Available data:
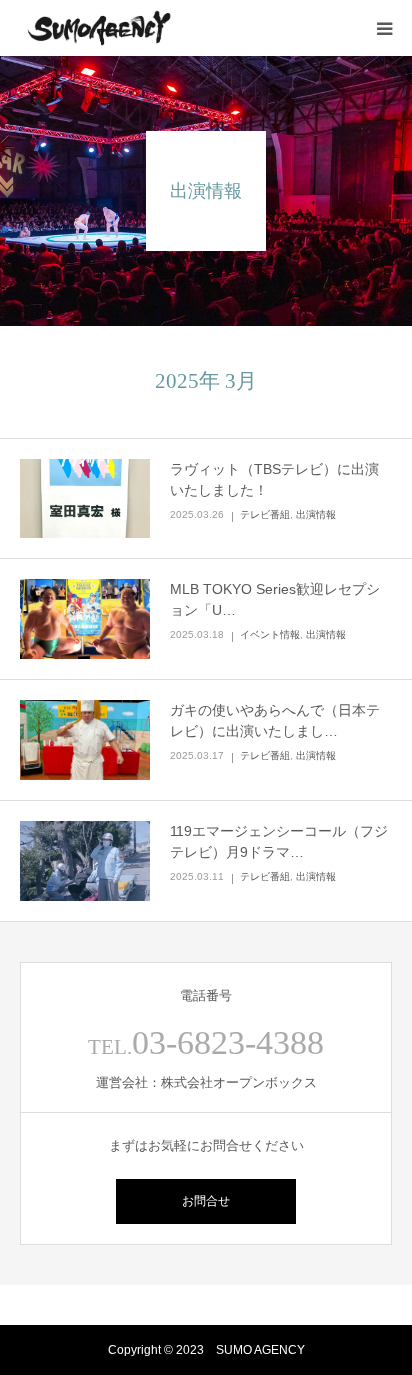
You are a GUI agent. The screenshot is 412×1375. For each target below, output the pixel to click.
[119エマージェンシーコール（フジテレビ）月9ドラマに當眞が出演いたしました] (85, 861)
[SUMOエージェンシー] (99, 28)
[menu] (384, 28)
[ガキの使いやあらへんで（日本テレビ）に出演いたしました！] (85, 740)
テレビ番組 (265, 514)
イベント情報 (270, 634)
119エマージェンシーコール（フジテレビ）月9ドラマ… (279, 841)
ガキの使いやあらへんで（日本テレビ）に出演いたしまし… (275, 720)
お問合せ (206, 1201)
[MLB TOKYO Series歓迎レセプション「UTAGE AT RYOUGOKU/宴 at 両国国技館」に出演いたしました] (85, 619)
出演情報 (316, 514)
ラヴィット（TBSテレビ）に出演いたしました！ (274, 479)
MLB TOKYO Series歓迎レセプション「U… (275, 599)
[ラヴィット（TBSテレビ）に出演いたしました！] (85, 499)
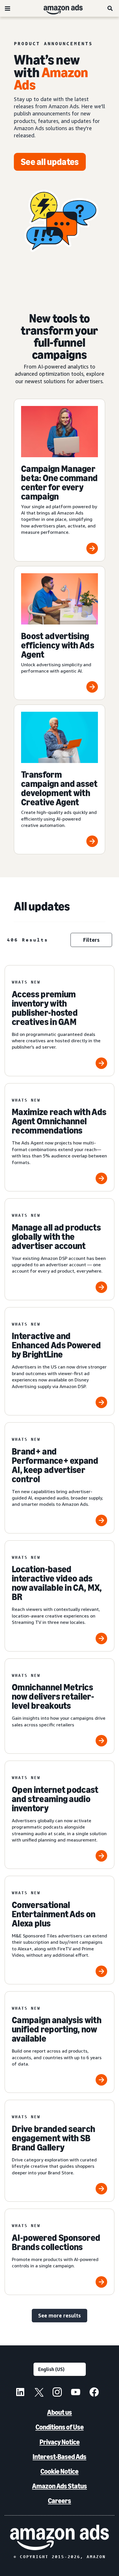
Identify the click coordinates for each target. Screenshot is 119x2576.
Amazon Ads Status (59, 2486)
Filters (91, 940)
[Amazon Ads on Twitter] (38, 2392)
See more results (59, 2315)
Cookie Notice (59, 2471)
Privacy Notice (60, 2442)
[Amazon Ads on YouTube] (75, 2392)
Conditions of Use (60, 2427)
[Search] (110, 8)
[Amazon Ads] (58, 8)
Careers (59, 2501)
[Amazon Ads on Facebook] (94, 2392)
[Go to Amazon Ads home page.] (59, 2537)
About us (59, 2412)
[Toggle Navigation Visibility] (7, 8)
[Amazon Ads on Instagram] (57, 2392)
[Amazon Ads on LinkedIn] (20, 2392)
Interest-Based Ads (59, 2456)
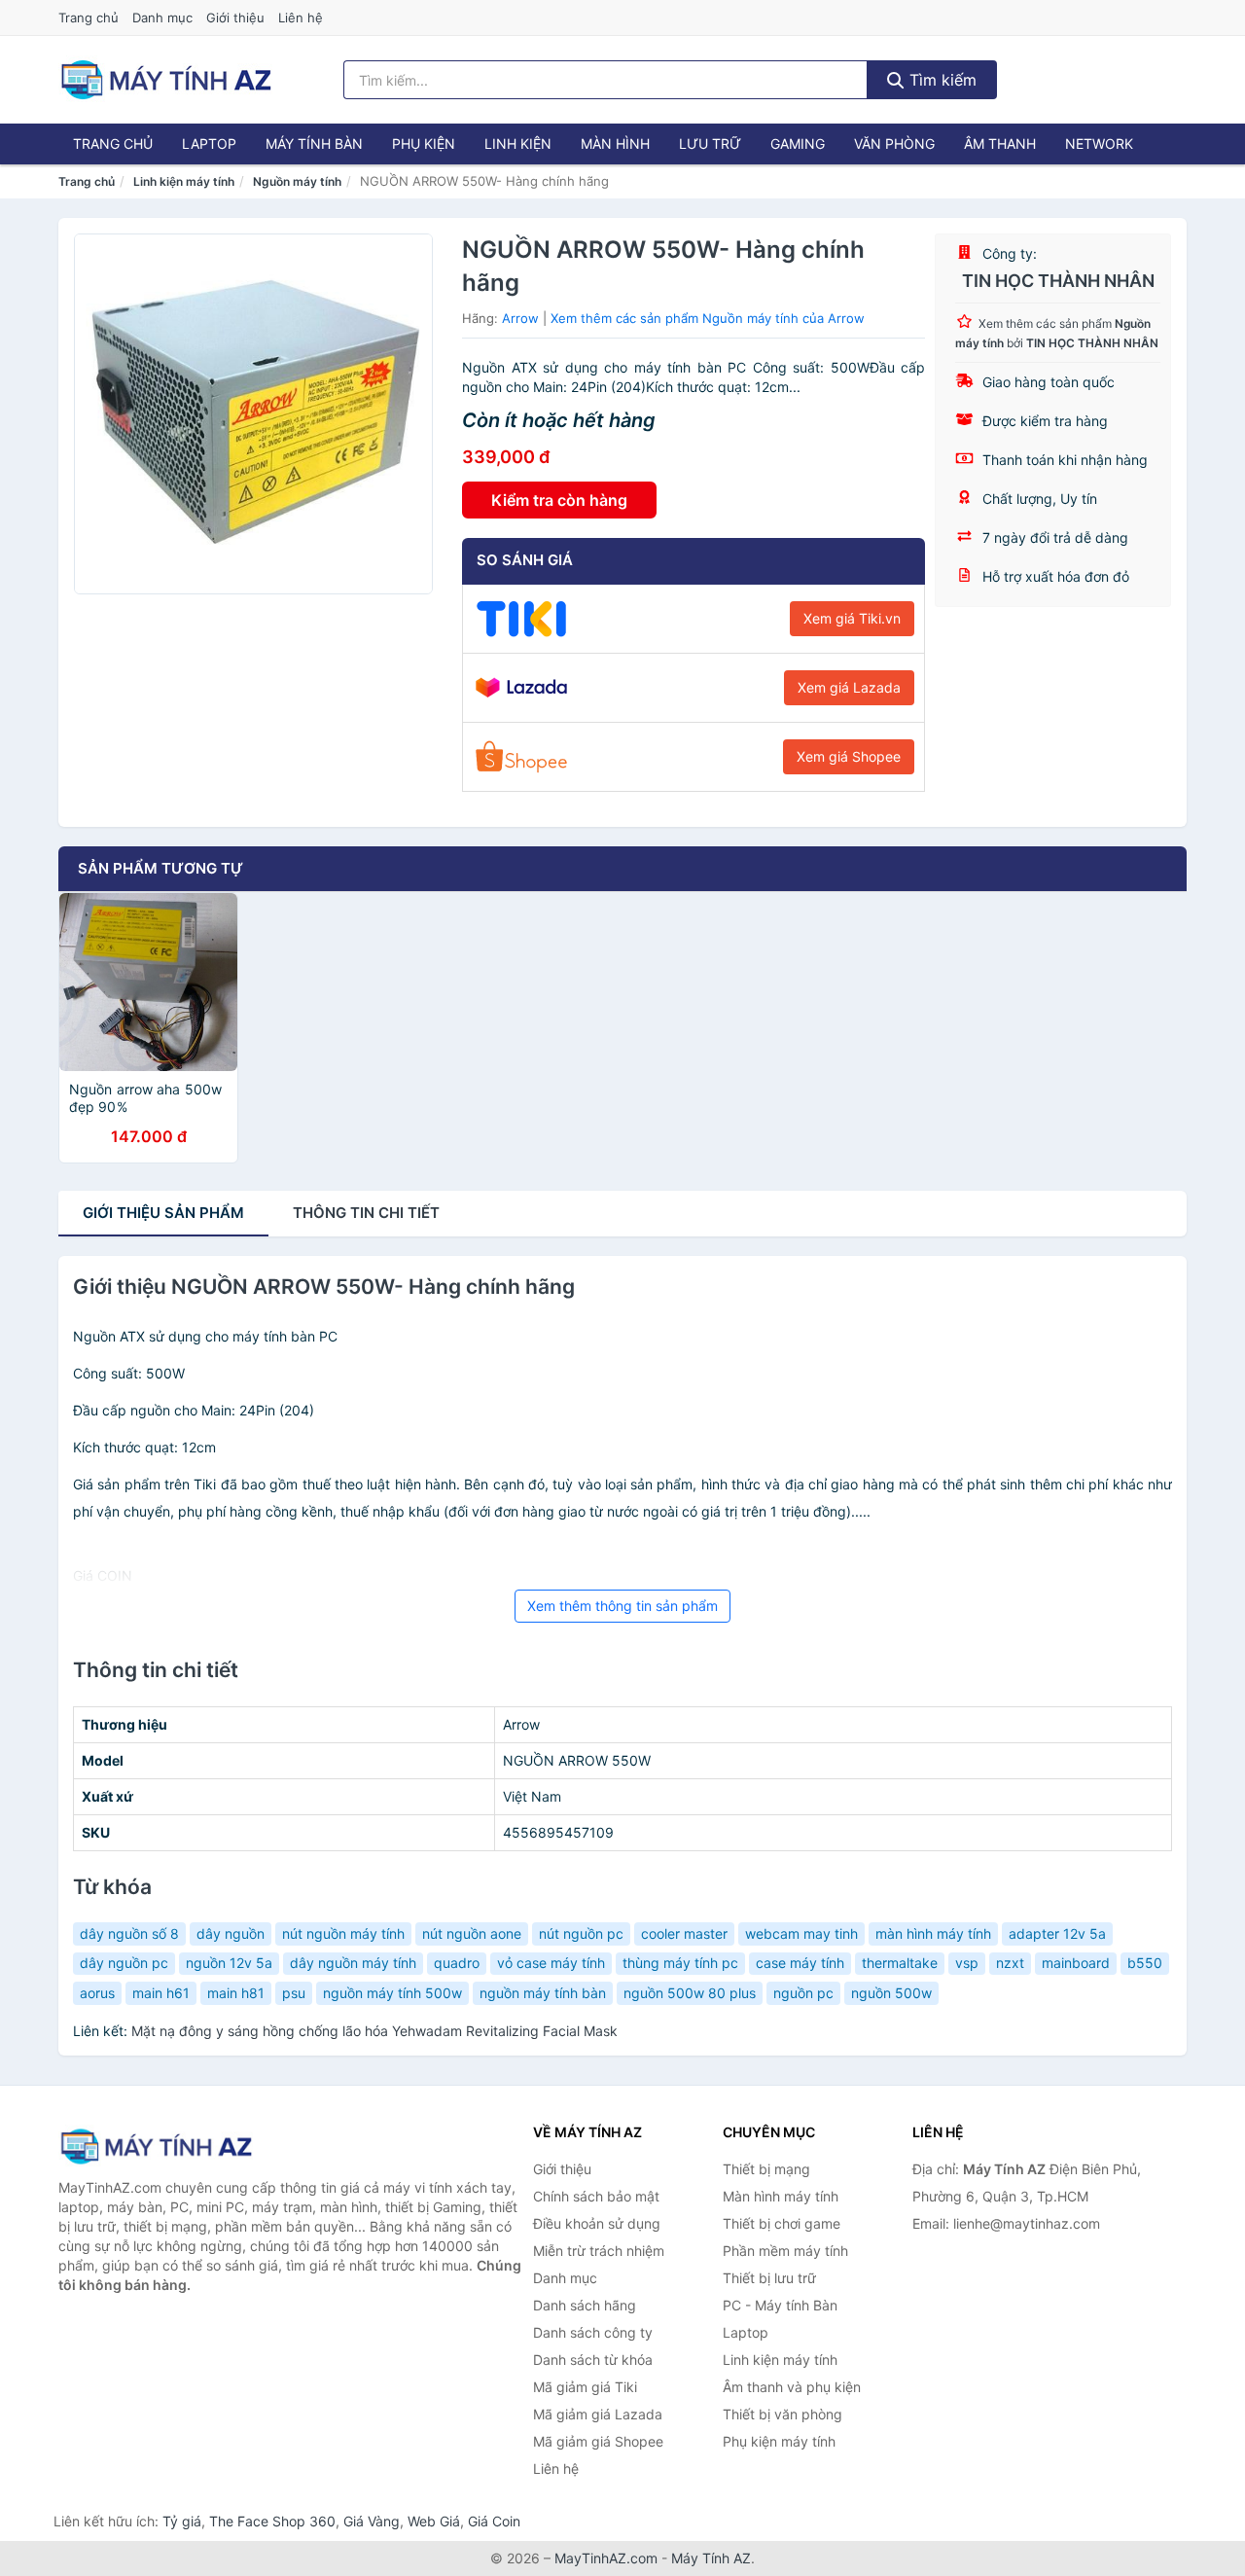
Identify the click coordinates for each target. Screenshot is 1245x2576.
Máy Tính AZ (711, 2558)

Goal of the exercise:
Each line of the records above must be repeated exactly, but no picture belongs in the copy.

Solution to this task:
You are a GUI agent. The screenshot is 412×1375. For each target below, output the pixel to click.
[119エマージェンシーコール（フジテレビ）月9ドラマに當眞が出演いたしました] (85, 861)
[SUMOエージェンシー] (99, 28)
[menu] (384, 28)
[ガキの使いやあらへんで（日本テレビ）に出演いたしました！] (85, 740)
テレビ番組 (265, 514)
イベント情報 (270, 634)
119エマージェンシーコール（フジテレビ）月9ドラマ… (279, 841)
ガキの使いやあらへんで（日本テレビ）に出演いたしまし… (275, 720)
お問合せ (206, 1201)
[MLB TOKYO Series歓迎レセプション「UTAGE AT RYOUGOKU/宴 at 両国国技館」に出演いたしました] (85, 619)
出演情報 (316, 514)
ラヴィット（TBSテレビ）に出演いたしました！ (274, 479)
MLB TOKYO Series歓迎レセプション「U… (275, 599)
[ラヴィット（TBSテレビ）に出演いたしました！] (85, 499)
Identify the click coordinates for each target. Screenshot is 119x2576.
Amazon Ads Status (59, 2486)
Filters (91, 940)
[Amazon Ads on Twitter] (38, 2392)
See more results (59, 2315)
Cookie Notice (59, 2471)
Privacy Notice (60, 2442)
[Amazon Ads on YouTube] (75, 2392)
Conditions of Use (60, 2427)
[Search] (110, 8)
[Amazon Ads] (58, 8)
Careers (59, 2501)
[Amazon Ads on Facebook] (94, 2392)
[Go to Amazon Ads home page.] (59, 2537)
About us (59, 2412)
[Toggle Navigation Visibility] (7, 8)
[Amazon Ads on Instagram] (57, 2392)
[Amazon Ads on LinkedIn] (20, 2392)
Interest-Based Ads (59, 2456)
Identify the click coordinates for each target. Screenshot is 1245x2576.
Máy Tính AZ (711, 2558)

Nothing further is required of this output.